After ‘neighbor’ she suggested ‘kin.’ She noted that we humans were the late-comers to creation…the little kids, evolutionarily speaking. Introducing the notion of family, kin to creation is certainly speaking with deeper creativity and relationality than we often exhibit, but Taylor was not quite finished.

Her final suggestion was ‘lovers.’ We are made, after all, in the image of the divine lover. And the only dominion we can possibly exercise is the dominion of love—unconditional, grace-full. We are here, she reminded us, to love as God loves what God loves…”

I sat there that night wishing I could change the Affirmation of Faith already printed in the bulletin. After her sermon ended, we were back to: “Will we be faithful stewards…” How about “Will we be creative, faithful lovers…?!” How might that reading of the text, that use of liturgical language, affect how we think and live and act in relation to creation…how we think and live and act as people made in the image of God?

So, I’ll end with an invitation that has grown out of Terrence Fretheim’s article and Barbara Brown Taylor’s sermon: Let’s move beyond a utilitarian reading of biblical texts and use of language in our worship and theological discourse in regard to creation into more creative and deeply relational ways of speaking and acting. A review of most prayers, hymns, and sermons will show that we have been far too comfortable and content to be stewards rather than lovers of creation, made in the divine image, committed to love as God loves what God loves. As Fretheim has so engagingly shown, God seems to believe that such sharing of power and interdependence in love is worth all the attendant risks because the creative capacities of creatures, and the genuine engagement of human beings in moving the world toward its fullest potential, can be so beautiful.

Questions for Reflection

  1. In what ways do/could we, who are made in God’s image, share power with nonhumans in creation?
  2. Discuss the phrases “stewards of creation” and “stewardship of the earth.” What are the strengths of the language of “stewardship” in relation to our role in creation? What are its weaknesses? What other relational language do you find most helpful?
  3. Below are some hymns that may be found in your hymnal. As you read these hymns texts, what understanding of God is conveyed in relation to creation? How are human beings described in relation to creation? “All Creatures of Our God and King”

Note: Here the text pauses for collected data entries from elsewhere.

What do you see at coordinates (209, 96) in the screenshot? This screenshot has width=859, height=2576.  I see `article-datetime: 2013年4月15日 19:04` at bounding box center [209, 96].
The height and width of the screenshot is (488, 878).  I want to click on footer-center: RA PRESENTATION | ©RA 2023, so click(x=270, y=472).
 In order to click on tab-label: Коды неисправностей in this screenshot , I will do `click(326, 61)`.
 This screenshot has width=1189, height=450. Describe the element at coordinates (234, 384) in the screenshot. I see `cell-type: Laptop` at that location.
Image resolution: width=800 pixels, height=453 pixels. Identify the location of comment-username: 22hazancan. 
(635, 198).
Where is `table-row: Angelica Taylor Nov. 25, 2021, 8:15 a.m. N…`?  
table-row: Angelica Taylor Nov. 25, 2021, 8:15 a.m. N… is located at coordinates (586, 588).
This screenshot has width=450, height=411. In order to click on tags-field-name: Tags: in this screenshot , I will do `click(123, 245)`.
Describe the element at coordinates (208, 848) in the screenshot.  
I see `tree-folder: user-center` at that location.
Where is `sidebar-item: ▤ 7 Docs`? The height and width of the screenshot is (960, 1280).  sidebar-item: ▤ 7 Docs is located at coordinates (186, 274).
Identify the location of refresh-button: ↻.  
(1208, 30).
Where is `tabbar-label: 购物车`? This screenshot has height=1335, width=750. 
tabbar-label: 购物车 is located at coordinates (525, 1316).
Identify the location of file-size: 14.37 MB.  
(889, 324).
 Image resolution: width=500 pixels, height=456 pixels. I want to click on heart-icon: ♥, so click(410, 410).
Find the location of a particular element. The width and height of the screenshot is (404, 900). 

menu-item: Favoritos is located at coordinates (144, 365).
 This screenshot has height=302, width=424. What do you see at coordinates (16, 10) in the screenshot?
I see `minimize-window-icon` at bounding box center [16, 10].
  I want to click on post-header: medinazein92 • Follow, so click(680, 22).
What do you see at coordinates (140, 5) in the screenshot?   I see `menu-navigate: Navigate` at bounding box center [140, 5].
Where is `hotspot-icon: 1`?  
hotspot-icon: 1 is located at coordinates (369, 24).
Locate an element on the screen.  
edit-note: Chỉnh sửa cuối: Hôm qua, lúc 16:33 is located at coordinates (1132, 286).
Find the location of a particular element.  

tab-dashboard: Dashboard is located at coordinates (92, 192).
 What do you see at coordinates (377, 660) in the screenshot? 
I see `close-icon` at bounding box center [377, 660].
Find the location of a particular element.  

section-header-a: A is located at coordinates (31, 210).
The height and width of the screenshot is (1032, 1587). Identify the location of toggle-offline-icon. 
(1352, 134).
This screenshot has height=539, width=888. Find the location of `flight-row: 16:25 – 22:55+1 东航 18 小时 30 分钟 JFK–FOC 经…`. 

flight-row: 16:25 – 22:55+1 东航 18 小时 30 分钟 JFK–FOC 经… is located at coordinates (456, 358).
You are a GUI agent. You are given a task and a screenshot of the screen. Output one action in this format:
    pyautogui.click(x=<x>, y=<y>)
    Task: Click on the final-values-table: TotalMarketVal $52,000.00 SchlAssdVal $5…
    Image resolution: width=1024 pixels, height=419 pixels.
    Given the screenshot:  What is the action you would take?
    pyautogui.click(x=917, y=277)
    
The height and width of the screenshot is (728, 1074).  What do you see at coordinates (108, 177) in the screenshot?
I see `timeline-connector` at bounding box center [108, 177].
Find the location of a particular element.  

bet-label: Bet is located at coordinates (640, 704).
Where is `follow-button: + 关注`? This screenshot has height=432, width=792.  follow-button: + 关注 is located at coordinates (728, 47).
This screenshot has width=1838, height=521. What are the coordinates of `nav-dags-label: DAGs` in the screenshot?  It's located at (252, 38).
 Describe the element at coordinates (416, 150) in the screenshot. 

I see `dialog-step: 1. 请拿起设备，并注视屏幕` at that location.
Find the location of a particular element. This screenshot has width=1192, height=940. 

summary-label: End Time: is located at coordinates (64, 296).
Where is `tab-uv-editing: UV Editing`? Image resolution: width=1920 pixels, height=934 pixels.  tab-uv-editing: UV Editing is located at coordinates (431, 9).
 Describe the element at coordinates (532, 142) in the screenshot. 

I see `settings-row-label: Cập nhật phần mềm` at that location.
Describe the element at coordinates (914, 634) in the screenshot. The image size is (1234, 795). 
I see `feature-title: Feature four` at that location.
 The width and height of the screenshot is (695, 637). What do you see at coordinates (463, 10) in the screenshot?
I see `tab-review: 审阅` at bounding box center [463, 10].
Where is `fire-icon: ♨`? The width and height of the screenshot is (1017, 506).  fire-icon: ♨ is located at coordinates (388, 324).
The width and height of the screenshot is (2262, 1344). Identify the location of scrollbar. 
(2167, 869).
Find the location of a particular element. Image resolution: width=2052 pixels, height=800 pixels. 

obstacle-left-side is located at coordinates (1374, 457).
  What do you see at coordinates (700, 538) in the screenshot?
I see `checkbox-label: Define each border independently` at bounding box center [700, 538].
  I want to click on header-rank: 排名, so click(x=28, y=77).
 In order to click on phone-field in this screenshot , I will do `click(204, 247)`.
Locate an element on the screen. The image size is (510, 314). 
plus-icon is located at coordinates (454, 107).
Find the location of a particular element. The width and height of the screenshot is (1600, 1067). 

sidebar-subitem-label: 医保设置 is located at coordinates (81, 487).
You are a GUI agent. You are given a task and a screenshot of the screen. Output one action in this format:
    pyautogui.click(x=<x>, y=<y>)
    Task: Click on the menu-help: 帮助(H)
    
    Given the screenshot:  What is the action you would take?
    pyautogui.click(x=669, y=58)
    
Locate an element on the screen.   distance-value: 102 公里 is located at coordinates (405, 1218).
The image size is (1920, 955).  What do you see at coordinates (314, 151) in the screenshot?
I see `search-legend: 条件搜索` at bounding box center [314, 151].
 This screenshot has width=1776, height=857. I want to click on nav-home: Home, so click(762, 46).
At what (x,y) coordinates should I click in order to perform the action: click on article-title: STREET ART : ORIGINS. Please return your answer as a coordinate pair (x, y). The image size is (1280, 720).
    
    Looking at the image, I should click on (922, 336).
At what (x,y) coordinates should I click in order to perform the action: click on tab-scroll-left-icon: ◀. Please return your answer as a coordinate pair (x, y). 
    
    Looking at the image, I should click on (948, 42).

    “All Beautiful the March of Days”
    “For the Fruit of All Creation”
    “I Sing the Mighty Power of God”
    “God, Who Stretched the Spangled Heavens”
    “O Lord of Every Shining Constellation”
    “We Plow the fields and Scatter”
    “Thank You, God, for Water, Soil, and Air”
    “Let All Things Now Living”
    “We Give Thee but Thine Own”

 

[i] Shirley C. Guthrie, Christian Doctrine, Revised Edition. (Louisville, Kentucky: Westminster/John Knox Press, 1994), 153—in a description of theism.

[ii] James Weldon Johnson, God’s Trombones (New York: Penguin Books, 1969), 17.

[iii] On this detail, I am indebted to the sermon Barbara Brown Taylor preached, “The Dominion of Love,” for the Opening Worship Service during the Colloquium on “The Word for a Warming World.”

[iv] These remarks are from the sermon noted above by Barbara Brown Taylor, “The Dominion of Love.”